--- Work required ---
From the entries, filter out every line that lacks "computer" and copy the rest.

(Stored records)
- - -

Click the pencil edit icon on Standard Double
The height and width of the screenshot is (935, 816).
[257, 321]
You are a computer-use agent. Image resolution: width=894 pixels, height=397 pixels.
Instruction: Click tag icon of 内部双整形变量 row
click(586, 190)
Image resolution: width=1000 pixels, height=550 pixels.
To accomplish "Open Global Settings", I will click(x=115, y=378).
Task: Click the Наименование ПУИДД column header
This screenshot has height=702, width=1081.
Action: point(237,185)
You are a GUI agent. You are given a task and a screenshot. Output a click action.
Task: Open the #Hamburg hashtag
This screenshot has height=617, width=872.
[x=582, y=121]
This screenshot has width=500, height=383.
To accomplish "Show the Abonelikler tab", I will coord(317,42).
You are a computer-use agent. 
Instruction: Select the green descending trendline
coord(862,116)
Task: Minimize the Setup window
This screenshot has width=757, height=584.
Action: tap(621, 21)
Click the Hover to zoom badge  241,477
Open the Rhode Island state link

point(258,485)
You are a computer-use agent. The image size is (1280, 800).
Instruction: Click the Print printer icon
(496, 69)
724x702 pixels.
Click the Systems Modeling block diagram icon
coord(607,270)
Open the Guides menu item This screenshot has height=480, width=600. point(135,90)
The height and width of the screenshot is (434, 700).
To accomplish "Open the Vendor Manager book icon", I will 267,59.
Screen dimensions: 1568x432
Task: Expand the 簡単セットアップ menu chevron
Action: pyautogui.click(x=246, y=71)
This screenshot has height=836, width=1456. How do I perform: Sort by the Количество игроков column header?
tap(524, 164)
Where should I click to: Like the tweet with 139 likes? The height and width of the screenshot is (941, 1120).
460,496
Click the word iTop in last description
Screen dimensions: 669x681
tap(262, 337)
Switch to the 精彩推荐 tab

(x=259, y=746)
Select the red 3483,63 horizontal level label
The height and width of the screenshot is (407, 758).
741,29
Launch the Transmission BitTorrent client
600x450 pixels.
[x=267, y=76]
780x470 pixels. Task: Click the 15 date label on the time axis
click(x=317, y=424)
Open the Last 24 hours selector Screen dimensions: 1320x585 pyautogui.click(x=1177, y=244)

- - -

--- Solution for this problem ---
You are a computer-use agent. Image resolution: width=894 pixels, height=397 pixels.
You are a computer-use agent. 
You are a computer-use agent. The image size is (1280, 800).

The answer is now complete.